## WHAT YOU NEED TO DO
Convert every line of the records below into a JSON list of strings, one string per line, with blank lines omitted. Leave the pictures out of the answer.

(Records for pointing at text and elements)
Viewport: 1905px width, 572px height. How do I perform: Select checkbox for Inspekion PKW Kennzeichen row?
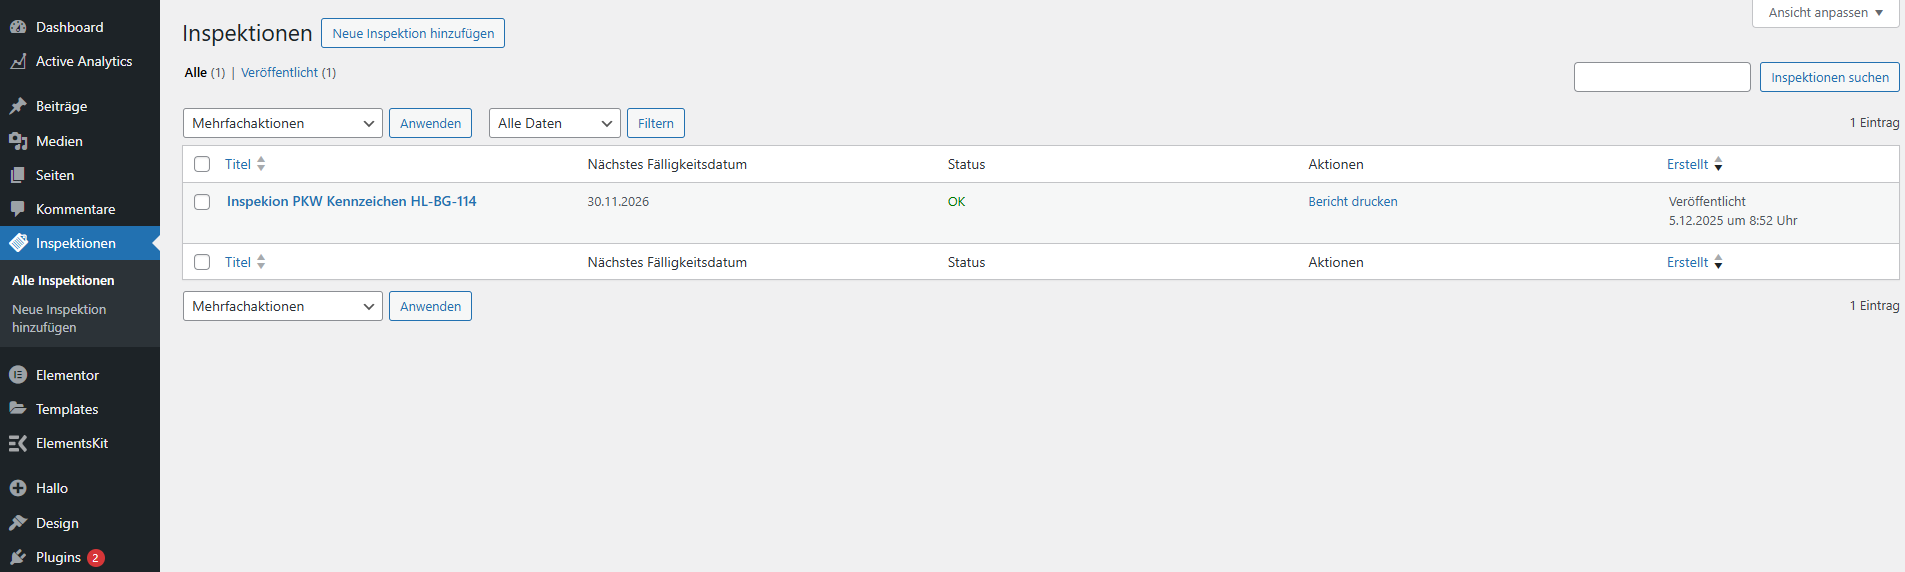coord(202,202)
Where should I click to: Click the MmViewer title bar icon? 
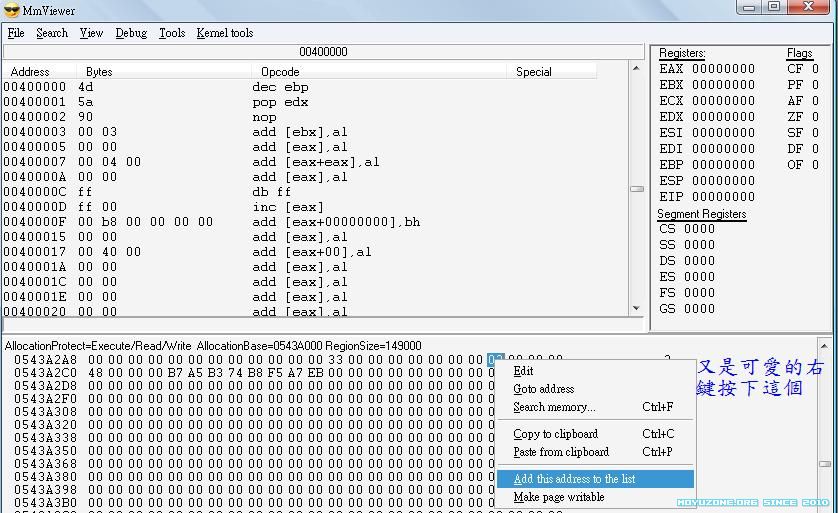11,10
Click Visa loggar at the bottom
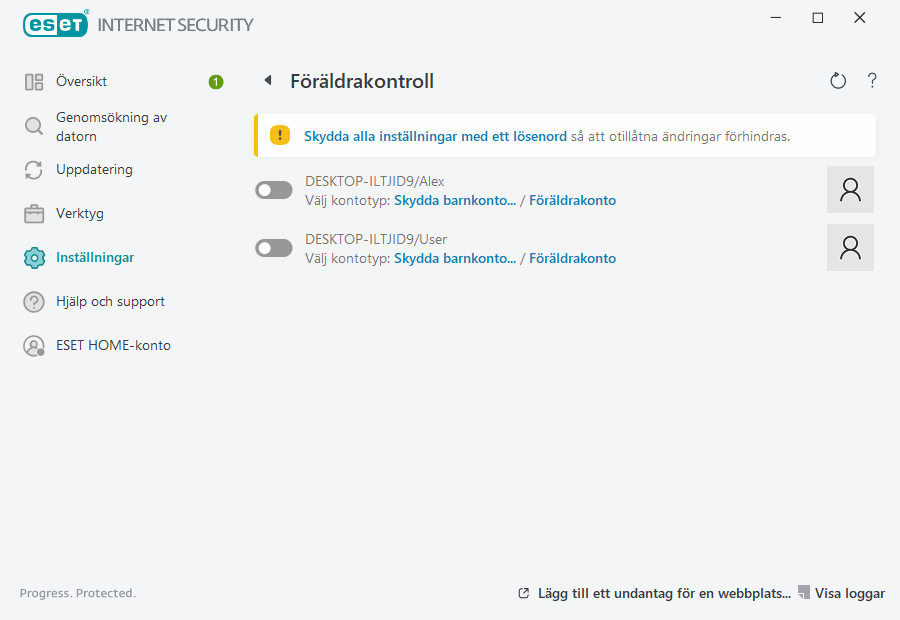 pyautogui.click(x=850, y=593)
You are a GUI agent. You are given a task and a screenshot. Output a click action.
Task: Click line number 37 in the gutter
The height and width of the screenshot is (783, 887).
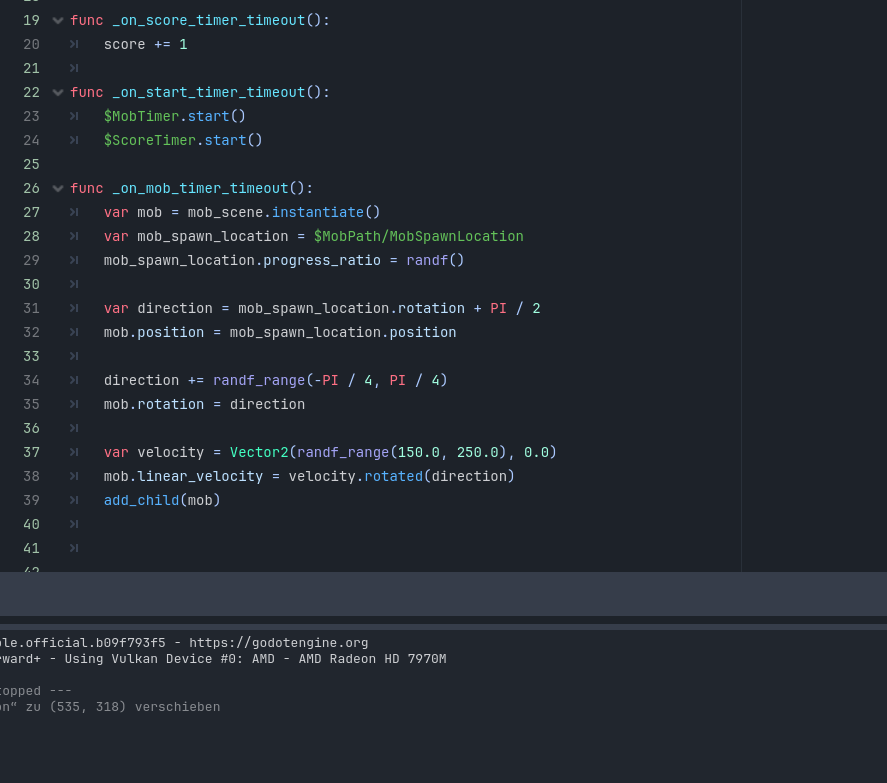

## RESULT OF THIS EXERCISE
[
  "Viewport: 1905px width, 572px height. How do I perform: Select checkbox for Inspekion PKW Kennzeichen row?",
  "coord(202,202)",
  "Where should I click to: Click the MmViewer title bar icon? ",
  "11,10",
  "Click Visa loggar at the bottom",
  " pyautogui.click(x=850, y=593)",
  "You are a GUI agent. You are given a task and a screenshot. Output a click action.",
  "Task: Click line number 37 in the gutter",
  "The height and width of the screenshot is (783, 887)."
]